McInnis comes to ECDHD with a background working in the health industry at centers in Louisiana, Texas, Tennessee and Washington state. At the local department, which covers Platte, Colfax, Boone and Nance counties, McInnis said he wants to establish his vision for health centers.
“It doesn’t matter what race or culture you are. Everybody at some point or time has a need for health care. Being able to provide services that are affordable and accessible for them fulfills my mission. That is what drives me,” he said.
McInnis originally used a bachelor’s degree in sports medicine to land a job working as an athletic trainer for the Washington Redskins. The constant travel and desire to start a family led him to pursue a master’s degree in health care administration with the intention of working on a hospital administration team.
An internship at Jackson-Hinds Comprehensive Health Center in Mississippi took him on a different path.
McInnis, 39, comes from a family with two working parents — his mother was a nurse and his father a principal. They always had health insurance. While at the health center in Mississippi, he was introduced to patients who struggled financially and had no insurance. One patient in particular who he helped get seen by medical staff personally expressed gratitude to McInnis. That moment changed him.
“A mission of a federally qualified health center is we see people regardless of their ability to pay. That patient got seen and she came back and hugged me and thanked me. I saw that I could make a difference in people’s lives,” he said.
The thought of working in hospital administration was replaced by his passion for advocating for people who rely on these health centers.
“This is more fulfilling, helping people,” he said.
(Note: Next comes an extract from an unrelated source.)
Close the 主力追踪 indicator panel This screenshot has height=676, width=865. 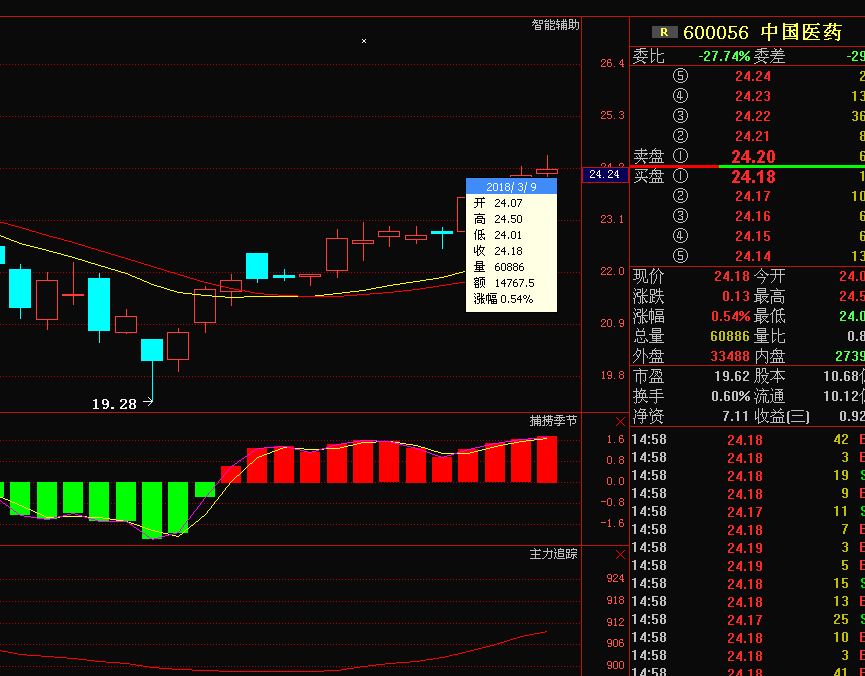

McInnis’ last position was chief operating officer at SWLA Center for Health Services in Lake Charles, Louisiana, a four-site facility with an $18 million annual operating budget.
ECDHD is a smaller operation.
The Good Neighbor Community Health Center, which offers medical, dental and mental health care at reduced costs, is also located within the Columbus health department building. A Good Neighbor clinic in Fremont is associated with the local one.
Health care centers across the country could face a reduction in services and staff because of uncertainty over federal funding. Congress did pass a short-term spending bill that funds the Children’s Health Insurance Program (CHIP) and community health centers, but without a long-term solution, cuts to programs and staffing could come in the future.
“We are on the chopping block right now for our federal funding,” McInnis said.
He did say the situation might not be so dire at ECDHD. About a third of the district’s $9 million annual budget comes from federal money, a smaller chunk than some health centers.
“We are not as worried about it here because we are in a better financial situation than other health centers are. We have a health department, too. Having two funding streams helps us out tremendously,” he said.
With both the health department, which focuses more on prevention and education, and medical clinic under one roof, McInnis said a goal of his is to have the two operations work hand in hand.
The new executive director said he will work toward that objective with Caitlin Schneider, who recently took over as chief public health officer for the district.
Good Neighbor, one of nine federally qualified health centers in the state, served more than 8,700 people in 2016.
McInnis said he stepped into a great situation with a district that has a good relationship with the communities it serves and operates out of a new facility. ECDHD moved into its 4321 41st Ave. location in 2015.
McInnis, a self-described sports fanatic, currently lives in Norfolk with his wife, Angela, and 9-year-old daughter, Karley. The family will be moving to Columbus.